REQUIREMENT
Without changing a single word, restate the entries below.

◇ ◇ ◇ ◇ ◇

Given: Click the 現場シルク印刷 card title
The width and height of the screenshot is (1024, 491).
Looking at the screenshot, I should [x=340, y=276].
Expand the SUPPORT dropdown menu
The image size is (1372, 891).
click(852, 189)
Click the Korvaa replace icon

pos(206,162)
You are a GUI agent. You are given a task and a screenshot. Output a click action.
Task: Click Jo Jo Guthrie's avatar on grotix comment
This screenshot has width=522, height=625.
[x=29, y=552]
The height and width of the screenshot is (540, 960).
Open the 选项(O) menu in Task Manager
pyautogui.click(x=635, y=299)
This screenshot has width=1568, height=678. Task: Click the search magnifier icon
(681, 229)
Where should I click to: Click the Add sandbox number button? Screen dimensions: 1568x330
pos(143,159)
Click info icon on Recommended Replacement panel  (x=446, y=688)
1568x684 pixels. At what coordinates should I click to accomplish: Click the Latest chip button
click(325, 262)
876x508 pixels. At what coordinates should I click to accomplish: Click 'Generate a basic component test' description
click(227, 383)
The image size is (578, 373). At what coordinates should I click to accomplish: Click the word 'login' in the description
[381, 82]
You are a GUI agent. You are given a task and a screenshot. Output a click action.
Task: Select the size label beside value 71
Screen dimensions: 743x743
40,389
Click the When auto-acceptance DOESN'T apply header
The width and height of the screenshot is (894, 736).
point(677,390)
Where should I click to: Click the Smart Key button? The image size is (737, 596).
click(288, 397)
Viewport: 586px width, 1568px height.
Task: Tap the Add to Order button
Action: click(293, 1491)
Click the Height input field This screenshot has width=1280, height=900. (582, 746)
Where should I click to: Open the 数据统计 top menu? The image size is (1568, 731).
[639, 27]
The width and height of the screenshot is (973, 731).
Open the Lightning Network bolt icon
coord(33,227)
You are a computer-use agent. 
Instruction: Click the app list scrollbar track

◇ ◇ ◇ ◇ ◇

ANSWER SPACE
Given: Click the 現場シルク印刷 card title
The width and height of the screenshot is (1024, 491).
Looking at the screenshot, I should [x=340, y=276].
Expand the SUPPORT dropdown menu
The image size is (1372, 891).
click(852, 189)
Click the Korvaa replace icon

pos(206,162)
You are a GUI agent. You are given a task and a screenshot. Output a click action.
Task: Click Jo Jo Guthrie's avatar on grotix comment
This screenshot has width=522, height=625.
[x=29, y=552]
The height and width of the screenshot is (540, 960).
Open the 选项(O) menu in Task Manager
pyautogui.click(x=635, y=299)
This screenshot has width=1568, height=678. Task: Click the search magnifier icon
(681, 229)
Where should I click to: Click the Add sandbox number button? Screen dimensions: 1568x330
pos(143,159)
Click info icon on Recommended Replacement panel  (x=446, y=688)
1568x684 pixels. At what coordinates should I click to accomplish: Click the Latest chip button
click(325, 262)
876x508 pixels. At what coordinates should I click to accomplish: Click 'Generate a basic component test' description
click(227, 383)
The image size is (578, 373). At what coordinates should I click to accomplish: Click the word 'login' in the description
[381, 82]
You are a GUI agent. You are given a task and a screenshot. Output a click action.
Task: Select the size label beside value 71
Screen dimensions: 743x743
40,389
Click the When auto-acceptance DOESN'T apply header
The width and height of the screenshot is (894, 736).
point(677,390)
Where should I click to: Click the Smart Key button? The image size is (737, 596).
click(288, 397)
Viewport: 586px width, 1568px height.
Task: Tap the Add to Order button
Action: click(293, 1491)
Click the Height input field This screenshot has width=1280, height=900. (582, 746)
Where should I click to: Open the 数据统计 top menu? The image size is (1568, 731).
[639, 27]
The width and height of the screenshot is (973, 731).
Open the Lightning Network bolt icon
coord(33,227)
You are a computer-use agent. 
Instruction: Click the app list scrollbar track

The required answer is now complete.